She held out Lucy’s bag. Lucy, in turn, handed the bow and the cardigan back to Mila with a mumbled “Tradesies.” She didn’t know where that came from. She wasn’t sure she’d ever used the word tradesies in her life.
“Keep the sweater,” Mila said, gently easing the bow out from under it. “You’re shivering.”
Lucy let out a soft noise of affirmation and tucked the sweater against her chest. Well. Maybe chivalry wasn’t dead.
She slipped into the bathroom and mechanically went through the process of getting ready for bed.
Last time she’d spent the night with—well, anyone—was with her senior-year girlfriend, Jo, right after prom.
Lucy faintly wished that looking cute was anywhere near her radar tonight.
The ghost of the feeling hung just far enough away that Lucy could vaguely sense the inappropriate weight of it.
Whitney was dead in every way that mattered. Lucy herself might be dead in a matter of days. And in her knee-jerk instinct to protect Whitney, Lucy might have guaranteed the same end for someone else. However Mila wanted to treat her right now, it was probably far kinder than she deserved.
When she opened the door, Mila was still fully dressed. Her bow was in the kitchenette, out of her immediate reach, which Lucy thought was kind of a nice gesture.
“No one should bother us,” Mila said. “I told my supervisor this morning that I had a family emergency and I won’t be able to do night duty for a little while. I might get some residents knocking on my door, but I can send them to another floor.”

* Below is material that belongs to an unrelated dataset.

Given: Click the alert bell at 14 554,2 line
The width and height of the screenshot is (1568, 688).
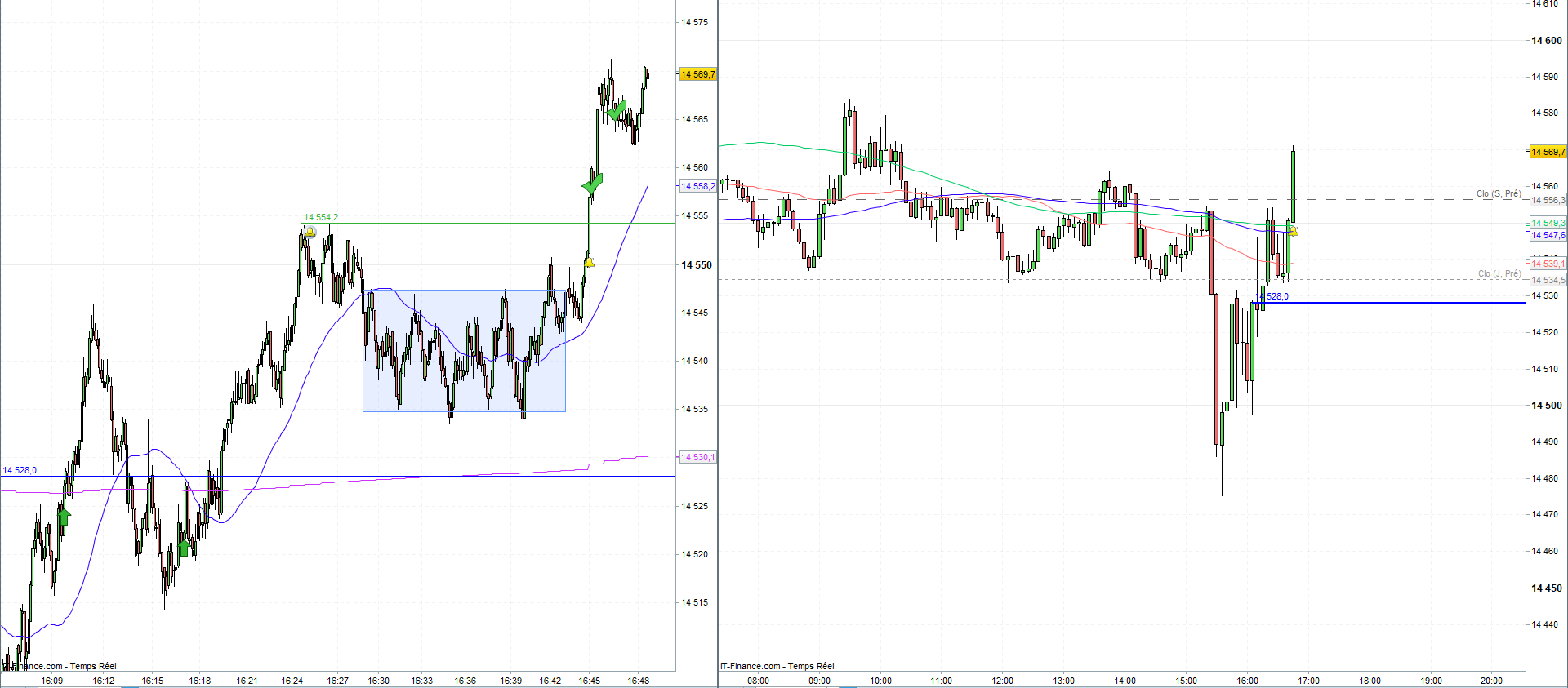Looking at the screenshot, I should [310, 233].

“And that’s okay?” Lucy said.
“It’s what it is. My Resident Director wasn’t happy, but if she fires me for it, that’s one less job I have to do. Now,” Mila said, “you should take the bed.”
Lucy shook her head tightly. “I’m fine on the floor.”
“I’ve slept lately,” Mila said. “I don’t think you have. His hold on you may be stronger if you’re tired.”
Well. If she put it that way.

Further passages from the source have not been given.